Today’s op-ed from BOF is most welcome (https://www.businessoffashion.com/articles/opinion/op-ed-notes-on-the-met-gucci-and-the-death-of-camp?). A typical op-ed about fashion invokes inclusivity and egalitarianism, democracy and subversion, globalism and the “voice of the street.” It’s a nice change to see the 2019 Met Gala has brought the aristocratic out in Eugene Rabkin.
Dozens of pieces will be written about camp over the next few days and weeks. It is not populist, Rabkin contends, but, as Sontag insisted, “esoteric — something of a private code, a badge of identity even, among small urban cliques.” It expresses the sensibility of a brotherhood or secret society, as Caillois would be quick to point out. In turn, Kolnai would be quick to point out that it expresses privilege.
Rabkin worries that there was not enough fashion knowledge at the Met Gala to appreciate how to tweak style norms: “it requires from its audience a certain level of cultural knowledge and “good” taste, so it can then voluntarily and gleefully subvert it.” This might explain the relative poverty of imagination on display at the gala. Poor Harry Styles was sporting two pieces that a woman might wear to the office today. Fail! Too many other outfits were just blousy, and too many conveyed a disco ideal.

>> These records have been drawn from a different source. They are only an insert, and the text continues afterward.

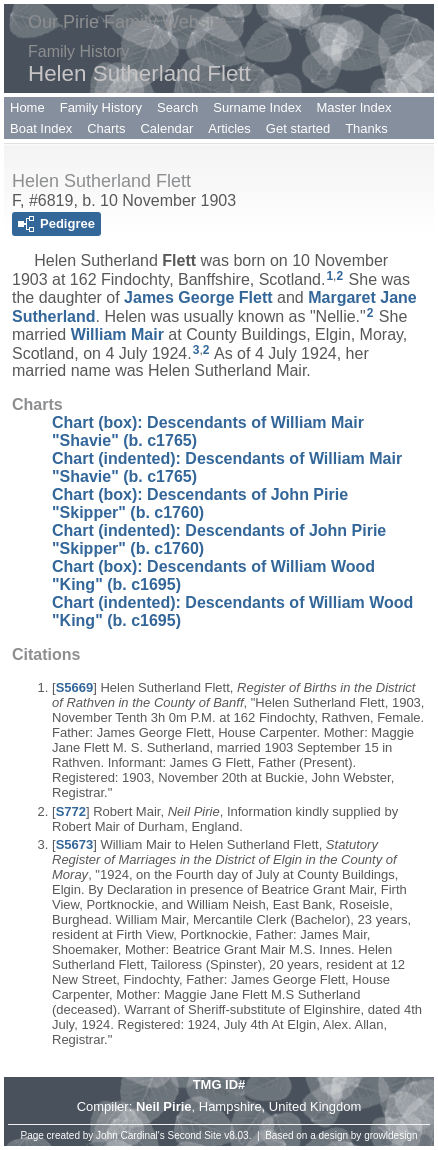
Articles (229, 128)
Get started (298, 128)
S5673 (75, 844)
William (117, 334)
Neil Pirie (164, 1106)
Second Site (195, 1135)
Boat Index (41, 128)
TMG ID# (219, 1084)
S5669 (75, 687)
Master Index (353, 107)
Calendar (166, 128)
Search (177, 107)
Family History (101, 107)
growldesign (390, 1135)
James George (198, 297)
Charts (106, 128)
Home (27, 107)
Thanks (366, 128)
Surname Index (257, 107)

No one does camp better than Bowie, oftentimes understated, but outrageous in the details. Throwing the kitchen sink of outlandishness at it, is not camp.
Rabkin’s concern is that the Met and commerce proffer “a mechanism for turning any mode of aesthetic appreciation, or simply put, taste, into an ossified, paint-by-numbers substitute.” Kolnai argues that we map value tones onto the value hierarchy, sight of which is made possible by social institutions of privilege. V&R Chapter 7 explains how value perception is not possible without privilege.
The fact that Sontag identifies camp as the sensibility of brotherhoods, which include barriers to entry, as Rabkin observes, makes Kolnai’s point well enough. But the point is redoubled when recalling that camp flourishes in elite cities, supported by property, and an array of institutions conveying social capital.
As Brideshead Revisited makes clear, aristocrats are naturals at camp. Rabkin’s is an interesting proposal: Is camp aristocratic fashion?